Savcılık, yapılan otopsi sonunda Tekin'in vücudunda şiddetten kaynaklanan yara izleri tespit edildiğini açıkladı ve 3 gardiyanı sorguya aldı. 

Savcılık, olayla ilgili soruşturmanın devam ettiğini bildiriyor. 

Jamioulx hapishanesinin gardiyanları, 3 arkadaşlarının sorguya çekilmesi üzerine bugün grev başlattı. Hapishanede 280 yatak kapasitesine karşın, 440 tutuklu bulunduğu belirtiliyor. 

Belçika İnsan Hakları Derneği (LDH), ülkedeki insan hakları ihlallerinin giderek arttığına işaret eden kapsamlı yıllık raporunu bu yıl başında açıklamıştı. 

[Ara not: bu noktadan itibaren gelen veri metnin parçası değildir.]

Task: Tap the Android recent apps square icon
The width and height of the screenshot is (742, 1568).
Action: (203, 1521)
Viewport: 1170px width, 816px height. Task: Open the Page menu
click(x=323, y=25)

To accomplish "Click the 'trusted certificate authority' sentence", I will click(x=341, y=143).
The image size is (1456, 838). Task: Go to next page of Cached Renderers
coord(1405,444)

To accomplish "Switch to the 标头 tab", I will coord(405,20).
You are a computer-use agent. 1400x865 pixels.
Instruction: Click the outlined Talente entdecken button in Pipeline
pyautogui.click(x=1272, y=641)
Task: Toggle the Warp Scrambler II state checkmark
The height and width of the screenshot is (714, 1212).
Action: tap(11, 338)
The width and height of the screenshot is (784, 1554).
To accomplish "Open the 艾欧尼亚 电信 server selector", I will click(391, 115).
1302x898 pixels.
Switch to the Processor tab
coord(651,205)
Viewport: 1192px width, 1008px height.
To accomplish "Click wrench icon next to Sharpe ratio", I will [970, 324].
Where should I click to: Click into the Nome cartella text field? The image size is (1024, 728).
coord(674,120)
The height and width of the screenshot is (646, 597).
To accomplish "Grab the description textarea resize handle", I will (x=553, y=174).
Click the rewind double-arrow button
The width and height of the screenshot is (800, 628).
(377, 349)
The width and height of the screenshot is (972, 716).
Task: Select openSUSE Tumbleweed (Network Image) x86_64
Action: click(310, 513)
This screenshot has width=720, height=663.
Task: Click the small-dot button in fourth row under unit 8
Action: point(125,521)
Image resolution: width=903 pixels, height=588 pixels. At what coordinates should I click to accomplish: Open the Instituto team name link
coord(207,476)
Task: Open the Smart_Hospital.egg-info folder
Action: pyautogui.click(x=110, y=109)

*"Başka ülkelerde insan hakları söz konusu olduğunda çok konuşan Belçika'nın kendine miyop baktığını"* ifade eden LDH, bu ülkede bazı temel hak ve hürriyetlerin saygı görmediğini savunmuştu. 

LDH, Avrupa Konseyi ve BM kurumlarının da Belçika'yı uzun yıllardır uyardığını hatırlatmıştı. Avrupa Konseyi İnsan Hakları Komisyonu da, sürekli denetlemelerin ardından, Belçika'daki hapishanelerin durumunun *"içler acısı"* olduğunu tekrarlıyor. 

...

Belçika hapishanelerinde 8 bin 200 yatak kapasitesine karşın, 10 bin tutuklu veya mahkum barındırılıyor.

...

----------


## bozok

*Türkiye'den Belçika'ya nota* 



*Türkiye'nin, Belçika'nın Jamioulx hapishanesinde geçen cumartesi hayatını kaybeden Mikail Tekin isimli Türk vatandaşının ölümüyle ilgili olarak bu ülkeye nota verdiği öğrenildi*
 

Dışişleri Bakanlığı, hem Ankara'da, hem de Brüksel'de eş zamanlı olarak olayla ilgili girişimlerde bulundu.

Ankara, Belçika makamlarından Tekin'in ölüm nedeninin araştırılmasını ve olayın en kısa zamanda aydınlatılmasını istiyor.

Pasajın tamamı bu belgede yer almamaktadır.